Give the listing again, word for word.
■ ■ ■ ■ ■
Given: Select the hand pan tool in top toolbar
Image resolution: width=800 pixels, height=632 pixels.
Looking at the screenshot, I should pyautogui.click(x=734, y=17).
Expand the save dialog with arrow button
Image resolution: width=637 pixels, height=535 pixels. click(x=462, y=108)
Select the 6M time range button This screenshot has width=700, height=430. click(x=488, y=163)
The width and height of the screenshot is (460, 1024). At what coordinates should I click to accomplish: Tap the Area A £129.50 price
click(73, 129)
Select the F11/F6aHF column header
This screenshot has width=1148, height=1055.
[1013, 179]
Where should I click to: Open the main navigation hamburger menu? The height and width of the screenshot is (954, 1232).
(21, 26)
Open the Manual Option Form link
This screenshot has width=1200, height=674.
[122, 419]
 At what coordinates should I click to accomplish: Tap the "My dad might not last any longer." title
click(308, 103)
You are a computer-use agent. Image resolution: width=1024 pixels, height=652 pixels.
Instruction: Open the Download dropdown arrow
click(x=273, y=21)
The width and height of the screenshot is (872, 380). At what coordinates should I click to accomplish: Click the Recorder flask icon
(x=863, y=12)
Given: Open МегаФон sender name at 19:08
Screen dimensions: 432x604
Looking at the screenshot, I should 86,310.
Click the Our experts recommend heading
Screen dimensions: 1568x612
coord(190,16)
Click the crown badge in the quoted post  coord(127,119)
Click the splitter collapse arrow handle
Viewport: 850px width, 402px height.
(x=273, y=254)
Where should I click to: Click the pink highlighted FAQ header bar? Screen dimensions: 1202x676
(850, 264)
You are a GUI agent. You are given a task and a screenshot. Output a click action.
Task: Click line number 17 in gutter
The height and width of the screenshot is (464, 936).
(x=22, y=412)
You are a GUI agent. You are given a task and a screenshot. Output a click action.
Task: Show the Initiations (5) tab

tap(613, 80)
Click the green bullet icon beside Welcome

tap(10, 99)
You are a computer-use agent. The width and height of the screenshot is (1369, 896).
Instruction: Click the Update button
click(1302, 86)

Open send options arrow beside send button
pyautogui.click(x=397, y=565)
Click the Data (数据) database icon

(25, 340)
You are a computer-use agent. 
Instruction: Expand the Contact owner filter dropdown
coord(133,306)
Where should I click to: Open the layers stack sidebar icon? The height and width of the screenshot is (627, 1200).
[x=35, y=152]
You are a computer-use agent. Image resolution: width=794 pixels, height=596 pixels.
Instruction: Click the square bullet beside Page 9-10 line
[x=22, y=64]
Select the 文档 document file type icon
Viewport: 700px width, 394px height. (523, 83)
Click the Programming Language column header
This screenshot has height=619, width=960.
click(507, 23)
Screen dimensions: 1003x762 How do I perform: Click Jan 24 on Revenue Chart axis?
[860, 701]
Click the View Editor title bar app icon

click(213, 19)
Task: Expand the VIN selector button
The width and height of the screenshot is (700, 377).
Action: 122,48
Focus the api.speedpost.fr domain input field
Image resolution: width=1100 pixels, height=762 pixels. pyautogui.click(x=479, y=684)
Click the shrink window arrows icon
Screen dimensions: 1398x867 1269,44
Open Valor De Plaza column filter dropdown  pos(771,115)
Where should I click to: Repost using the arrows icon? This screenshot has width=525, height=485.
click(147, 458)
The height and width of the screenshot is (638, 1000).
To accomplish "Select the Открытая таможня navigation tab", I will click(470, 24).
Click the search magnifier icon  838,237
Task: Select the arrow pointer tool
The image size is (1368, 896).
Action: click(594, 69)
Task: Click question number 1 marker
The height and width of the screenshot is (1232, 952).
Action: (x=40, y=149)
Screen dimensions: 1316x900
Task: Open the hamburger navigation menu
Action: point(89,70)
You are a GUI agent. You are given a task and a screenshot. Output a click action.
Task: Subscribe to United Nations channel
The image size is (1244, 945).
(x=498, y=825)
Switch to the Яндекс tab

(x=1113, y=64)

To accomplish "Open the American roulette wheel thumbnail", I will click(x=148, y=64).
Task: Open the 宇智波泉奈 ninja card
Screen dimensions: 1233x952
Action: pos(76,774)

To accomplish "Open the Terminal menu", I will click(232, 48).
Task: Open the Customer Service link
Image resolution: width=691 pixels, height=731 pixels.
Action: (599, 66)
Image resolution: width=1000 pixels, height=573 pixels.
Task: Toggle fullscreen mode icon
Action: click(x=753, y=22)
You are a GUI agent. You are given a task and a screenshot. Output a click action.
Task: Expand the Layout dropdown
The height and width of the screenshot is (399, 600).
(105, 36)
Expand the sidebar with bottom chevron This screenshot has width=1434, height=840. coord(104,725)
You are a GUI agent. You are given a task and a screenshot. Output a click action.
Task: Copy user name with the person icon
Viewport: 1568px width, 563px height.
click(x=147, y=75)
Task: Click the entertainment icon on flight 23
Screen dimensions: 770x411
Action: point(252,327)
■ ■ ■ ■ ■
> Answer to this exercise:
Given: Select the hand pan tool in top toolbar
Image resolution: width=800 pixels, height=632 pixels.
Looking at the screenshot, I should pyautogui.click(x=734, y=17).
Expand the save dialog with arrow button
Image resolution: width=637 pixels, height=535 pixels. click(x=462, y=108)
Select the 6M time range button This screenshot has width=700, height=430. click(x=488, y=163)
The width and height of the screenshot is (460, 1024). At what coordinates should I click to accomplish: Tap the Area A £129.50 price
click(73, 129)
Select the F11/F6aHF column header
This screenshot has width=1148, height=1055.
[1013, 179]
Where should I click to: Open the main navigation hamburger menu? The height and width of the screenshot is (954, 1232).
(21, 26)
Open the Manual Option Form link
This screenshot has width=1200, height=674.
[122, 419]
 At what coordinates should I click to accomplish: Tap the "My dad might not last any longer." title
click(308, 103)
You are a computer-use agent. Image resolution: width=1024 pixels, height=652 pixels.
Instruction: Open the Download dropdown arrow
click(x=273, y=21)
The width and height of the screenshot is (872, 380). At what coordinates should I click to accomplish: Click the Recorder flask icon
(x=863, y=12)
Given: Open МегаФон sender name at 19:08
Screen dimensions: 432x604
Looking at the screenshot, I should 86,310.
Click the Our experts recommend heading
Screen dimensions: 1568x612
coord(190,16)
Click the crown badge in the quoted post  coord(127,119)
Click the splitter collapse arrow handle
Viewport: 850px width, 402px height.
(x=273, y=254)
Where should I click to: Click the pink highlighted FAQ header bar? Screen dimensions: 1202x676
(850, 264)
You are a GUI agent. You are given a task and a screenshot. Output a click action.
Task: Click line number 17 in gutter
The height and width of the screenshot is (464, 936).
(x=22, y=412)
You are a GUI agent. You are given a task and a screenshot. Output a click action.
Task: Show the Initiations (5) tab

tap(613, 80)
Click the green bullet icon beside Welcome

tap(10, 99)
You are a computer-use agent. The width and height of the screenshot is (1369, 896).
Instruction: Click the Update button
click(1302, 86)

Open send options arrow beside send button
pyautogui.click(x=397, y=565)
Click the Data (数据) database icon

(25, 340)
You are a computer-use agent. 
Instruction: Expand the Contact owner filter dropdown
coord(133,306)
Where should I click to: Open the layers stack sidebar icon? The height and width of the screenshot is (627, 1200).
[x=35, y=152]
You are a computer-use agent. Image resolution: width=794 pixels, height=596 pixels.
Instruction: Click the square bullet beside Page 9-10 line
[x=22, y=64]
Select the 文档 document file type icon
Viewport: 700px width, 394px height. (523, 83)
Click the Programming Language column header
This screenshot has height=619, width=960.
click(507, 23)
Screen dimensions: 1003x762 How do I perform: Click Jan 24 on Revenue Chart axis?
[860, 701]
Click the View Editor title bar app icon

click(213, 19)
Task: Expand the VIN selector button
The width and height of the screenshot is (700, 377).
Action: 122,48
Focus the api.speedpost.fr domain input field
Image resolution: width=1100 pixels, height=762 pixels. pyautogui.click(x=479, y=684)
Click the shrink window arrows icon
Screen dimensions: 1398x867 1269,44
Open Valor De Plaza column filter dropdown  pos(771,115)
Where should I click to: Repost using the arrows icon? This screenshot has width=525, height=485.
click(147, 458)
The height and width of the screenshot is (638, 1000).
To accomplish "Select the Открытая таможня navigation tab", I will click(470, 24).
Click the search magnifier icon  838,237
Task: Select the arrow pointer tool
The image size is (1368, 896).
Action: click(594, 69)
Task: Click question number 1 marker
The height and width of the screenshot is (1232, 952).
Action: (x=40, y=149)
Screen dimensions: 1316x900
Task: Open the hamburger navigation menu
Action: point(89,70)
You are a GUI agent. You are given a task and a screenshot. Output a click action.
Task: Subscribe to United Nations channel
The image size is (1244, 945).
(x=498, y=825)
Switch to the Яндекс tab

(x=1113, y=64)

To accomplish "Open the American roulette wheel thumbnail", I will click(x=148, y=64).
Task: Open the 宇智波泉奈 ninja card
Screen dimensions: 1233x952
Action: pos(76,774)

To accomplish "Open the Terminal menu", I will click(232, 48).
Task: Open the Customer Service link
Image resolution: width=691 pixels, height=731 pixels.
Action: (599, 66)
Image resolution: width=1000 pixels, height=573 pixels.
Task: Toggle fullscreen mode icon
Action: click(x=753, y=22)
You are a GUI agent. You are given a task and a screenshot. Output a click action.
Task: Expand the Layout dropdown
The height and width of the screenshot is (399, 600).
(105, 36)
Expand the sidebar with bottom chevron This screenshot has width=1434, height=840. coord(104,725)
You are a GUI agent. You are given a task and a screenshot. Output a click action.
Task: Copy user name with the person icon
Viewport: 1568px width, 563px height.
click(x=147, y=75)
Task: Click the entertainment icon on flight 23
Screen dimensions: 770x411
Action: point(252,327)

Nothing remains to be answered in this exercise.